Directions -
1. Based on the piece about the Houston Rockets below, decide whether each statement agrees with it. Answer yes or no and quote the deciding words. (a) The Detroit Pistons in 2004 are the only team in the last three decades to win a championship without a true franchise player. (b) Shaquille O'Neal joined the Lakers through a trade. (c) Every franchise player on the list has won a title.
2. Write the next part of the piece about the Houston Rockets below, starting right after its last line.

+++ Text passage

There is absolutely no chance whatsoever that the Rockets will win an NBA championship this year. But the play hard every night; they’re in every game they play; and they’re incredibly entertaining to watch. I count myself lucky to be a fan. In fact, this may very well be the best season for Houston Rockets fans since 1994-1995? Why is that? Do you want to know the secret? It’s because the Rockets can’t lose.
Every win is a win. But every loss is a win as well. Here’s why:
WHAT MAKES A CHAMPIONSHIP TEAM?
Although it seems obvious, even a brief review of the last 30 years of NBA history (roughly the modern era beginning with Bird and Magic) reveals an undeniable truth: no team can win without drafting a franchise player. Only once in the last three decades has an NBA team won a championship without a true franchise player, the Detroit Pistons in 2004. And in all that time, only one franchise player has switched teams in his prime—Shaquille O’Neal, who signed as a free agent with the Lakers in 1996.
Now what do I mean by a franchise player? I mean not only someone who is the best player on his team, but a player who can carry a team to the finals and give them a legitimate chance to win. A player you can build an entire team around. Not every “franchise” player in the last 30 years has won a title, but all of them, with the exception of two very recent draft picks, have played in the finals, and most have led their teams to victory. My list of franchise players in the last 30 years and their relative draft positions looks like this:
#1 PICKS – 7 FRANCHISE PLAYERS
TOP THREE PICKS – 3 FRANCHISE PLAYERS
Jordan (drafted #3)

++++++
+++ Records shown

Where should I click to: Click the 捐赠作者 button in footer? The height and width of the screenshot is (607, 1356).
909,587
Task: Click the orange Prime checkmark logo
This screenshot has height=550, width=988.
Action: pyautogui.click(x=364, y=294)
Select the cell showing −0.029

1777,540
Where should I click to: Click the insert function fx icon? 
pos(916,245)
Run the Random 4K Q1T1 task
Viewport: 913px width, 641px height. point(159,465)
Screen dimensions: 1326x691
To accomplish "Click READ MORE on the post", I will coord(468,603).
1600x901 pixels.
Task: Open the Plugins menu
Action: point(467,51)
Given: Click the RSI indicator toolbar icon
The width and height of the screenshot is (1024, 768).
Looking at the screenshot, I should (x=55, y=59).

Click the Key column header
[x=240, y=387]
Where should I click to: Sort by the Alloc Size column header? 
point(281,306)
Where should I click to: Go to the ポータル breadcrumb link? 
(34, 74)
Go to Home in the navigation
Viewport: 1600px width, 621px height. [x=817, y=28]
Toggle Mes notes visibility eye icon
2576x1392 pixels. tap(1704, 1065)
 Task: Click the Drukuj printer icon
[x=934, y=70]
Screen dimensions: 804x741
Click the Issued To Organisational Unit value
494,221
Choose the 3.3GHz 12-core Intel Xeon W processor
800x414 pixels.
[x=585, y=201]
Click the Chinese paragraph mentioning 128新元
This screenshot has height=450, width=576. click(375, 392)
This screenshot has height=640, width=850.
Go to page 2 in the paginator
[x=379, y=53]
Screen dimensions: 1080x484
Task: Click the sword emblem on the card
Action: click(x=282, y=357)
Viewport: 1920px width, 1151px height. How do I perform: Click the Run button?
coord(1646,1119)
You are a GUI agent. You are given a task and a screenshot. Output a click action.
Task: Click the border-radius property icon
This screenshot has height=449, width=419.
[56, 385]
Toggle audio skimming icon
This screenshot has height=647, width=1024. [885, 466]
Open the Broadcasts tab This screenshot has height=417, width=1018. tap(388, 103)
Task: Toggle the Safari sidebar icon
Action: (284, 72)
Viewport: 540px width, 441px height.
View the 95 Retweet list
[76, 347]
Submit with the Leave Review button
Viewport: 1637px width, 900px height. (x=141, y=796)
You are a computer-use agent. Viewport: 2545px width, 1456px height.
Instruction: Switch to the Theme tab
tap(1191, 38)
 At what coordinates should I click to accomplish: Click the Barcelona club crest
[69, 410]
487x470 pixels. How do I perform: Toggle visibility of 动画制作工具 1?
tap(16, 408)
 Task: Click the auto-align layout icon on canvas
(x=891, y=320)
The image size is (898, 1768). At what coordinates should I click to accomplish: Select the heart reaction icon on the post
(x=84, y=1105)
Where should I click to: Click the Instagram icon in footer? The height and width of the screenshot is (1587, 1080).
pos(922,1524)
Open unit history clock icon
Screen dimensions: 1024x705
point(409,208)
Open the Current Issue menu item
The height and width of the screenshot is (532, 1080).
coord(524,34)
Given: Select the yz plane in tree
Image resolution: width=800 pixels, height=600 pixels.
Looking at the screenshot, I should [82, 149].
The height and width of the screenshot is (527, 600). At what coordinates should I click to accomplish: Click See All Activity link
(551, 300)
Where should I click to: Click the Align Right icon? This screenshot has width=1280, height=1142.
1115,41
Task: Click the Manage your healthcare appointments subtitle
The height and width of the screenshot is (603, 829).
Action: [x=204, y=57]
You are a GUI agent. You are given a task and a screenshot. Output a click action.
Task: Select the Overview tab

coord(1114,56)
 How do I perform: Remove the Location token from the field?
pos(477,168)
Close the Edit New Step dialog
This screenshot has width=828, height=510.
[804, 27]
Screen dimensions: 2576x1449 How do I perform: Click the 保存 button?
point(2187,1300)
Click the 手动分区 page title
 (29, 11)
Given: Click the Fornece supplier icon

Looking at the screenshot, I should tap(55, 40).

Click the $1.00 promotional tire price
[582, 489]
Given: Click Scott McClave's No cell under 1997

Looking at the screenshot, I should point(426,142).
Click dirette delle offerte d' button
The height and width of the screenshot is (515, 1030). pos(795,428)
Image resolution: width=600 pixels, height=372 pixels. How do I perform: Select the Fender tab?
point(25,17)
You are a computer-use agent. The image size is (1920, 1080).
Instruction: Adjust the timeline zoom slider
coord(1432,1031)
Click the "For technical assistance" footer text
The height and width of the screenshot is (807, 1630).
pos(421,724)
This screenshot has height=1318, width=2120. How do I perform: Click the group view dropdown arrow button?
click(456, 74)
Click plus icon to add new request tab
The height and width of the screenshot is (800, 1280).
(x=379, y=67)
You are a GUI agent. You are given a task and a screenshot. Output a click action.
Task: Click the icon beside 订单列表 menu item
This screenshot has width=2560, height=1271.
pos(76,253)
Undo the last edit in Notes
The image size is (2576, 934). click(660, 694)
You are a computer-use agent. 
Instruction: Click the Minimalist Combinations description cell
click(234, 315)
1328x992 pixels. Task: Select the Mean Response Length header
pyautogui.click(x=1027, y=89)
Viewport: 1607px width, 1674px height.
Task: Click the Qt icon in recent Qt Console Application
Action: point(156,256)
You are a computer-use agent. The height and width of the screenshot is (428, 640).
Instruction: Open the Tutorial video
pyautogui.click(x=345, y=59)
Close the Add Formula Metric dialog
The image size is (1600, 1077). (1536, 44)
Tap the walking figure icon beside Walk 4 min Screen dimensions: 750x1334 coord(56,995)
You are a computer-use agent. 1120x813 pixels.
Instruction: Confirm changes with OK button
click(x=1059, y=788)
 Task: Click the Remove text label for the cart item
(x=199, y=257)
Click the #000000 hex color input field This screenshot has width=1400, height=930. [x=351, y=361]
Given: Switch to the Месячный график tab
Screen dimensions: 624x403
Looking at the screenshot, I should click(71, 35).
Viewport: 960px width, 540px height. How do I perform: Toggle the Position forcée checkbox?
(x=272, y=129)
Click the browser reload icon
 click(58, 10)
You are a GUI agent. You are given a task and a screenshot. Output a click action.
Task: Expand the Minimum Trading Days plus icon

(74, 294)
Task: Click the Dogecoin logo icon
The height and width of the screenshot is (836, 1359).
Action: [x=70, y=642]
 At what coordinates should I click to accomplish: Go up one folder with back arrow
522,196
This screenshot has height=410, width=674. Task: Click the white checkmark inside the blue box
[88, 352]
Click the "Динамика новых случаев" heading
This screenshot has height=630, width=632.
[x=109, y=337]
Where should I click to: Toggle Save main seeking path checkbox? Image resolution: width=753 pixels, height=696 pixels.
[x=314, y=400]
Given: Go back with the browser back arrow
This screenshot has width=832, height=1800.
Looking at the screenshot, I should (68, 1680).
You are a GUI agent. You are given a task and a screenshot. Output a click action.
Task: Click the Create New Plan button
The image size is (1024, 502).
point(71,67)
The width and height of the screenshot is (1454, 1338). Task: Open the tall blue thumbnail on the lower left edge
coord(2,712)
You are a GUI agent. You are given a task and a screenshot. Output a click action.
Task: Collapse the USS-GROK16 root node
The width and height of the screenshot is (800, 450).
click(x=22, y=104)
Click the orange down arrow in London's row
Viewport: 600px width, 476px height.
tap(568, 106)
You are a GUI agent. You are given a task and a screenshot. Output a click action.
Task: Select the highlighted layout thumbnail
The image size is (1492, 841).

++++++

Answer list -
1.
(a) Yes: "Only once in the last three decades has an NBA team won a championship without a true franchise player, the Detroit Pistons in 2004."
(b) No: "who signed as a free agent with the Lakers in 1996."
(c) No: "Not every “franchise” player in the last 30 years has won a title"

2.
Isiah Thomas (drafted #2)
Kevin Durant (drafted #2).
TOP TEN PICKS – 5 FRANCHISE PLAYERS
Larry Bird (drafted #6)
Paul Pierce (drafted #10)
Dirk Nowitski (drafted #9)
Dwayne Wade (drafted #5)
Brandon Roy (drafted #6)
TOP FOURTEEN PICKS – 3 FRANCHISE PLAYERS
Kobe Bryant (drafted #13)
Clyde Drexler (drafted #14)
Karl Malone (drafted #13)
Obviously, you could argue about some of the players on this list. Durant, Roy , even Dwayne Wade may look like very different players in twenty years. By the same token, you could argue that Jason Kidd (drafted #2) or Charles Barkley (drafted #5) belong on this list. And perhaps Bird should be counted as a #1 pick since that’s where he probably would have gone had he come out early. But the overall numbers provide some very interesting insights into franchise building.
First, by my count, the last 30 years have produced only 18 franchise players (and maybe only 9 genuinely dominant players: Bird, Magic, Hakeem , Jordan , Shaq, Kobe , Duncan , Isiah, and LeBron). That means that in any given year, there is no better than a 60% chance that a franchise player is even available in the draft. Likewise, more often than not, that franchise player will not be the first player taken in the draft. Indeed, given that only seven franchise players have been taken #1 in the last three decades, there is only a roughly 23% chance that any year’s first pick will lead his team to a title someday. For every Shaq drafted, there are another three Joe Smiths or Greg Odens taken with the first pick. Moreover, even a slew of high draft picks is no guarantee of access to a franchise changing player. No teams have had more high draft picks in the last three decades than the Clippers, Grizzlies, and Timberwolves; yet by my analysis, those teams have only had the opportunity to draft franchise players a handful of times. The Grizzlies and Clippers passed on Nowitski and Pierce in 1998. All three teams passed on Kobe in 1996, and the Timberwolves drafted–then traded!–Brandon Roy in 2006. But that’s it. The Duncans, Shaqs, Lebrons, and Howards of the last 30 drafts were never in their reach. Those franchises may be inept; but they’ve also been just plain unlucky.
What, you might ask, are the odds of drafting a franchise player in any given year?
With the #1 pick, you have a 60% chance of drafting a franchise player. If you can identify the Kobes (drafted #13) and Drexlers (#14) as easily as you spot the Duncans and Shaqs.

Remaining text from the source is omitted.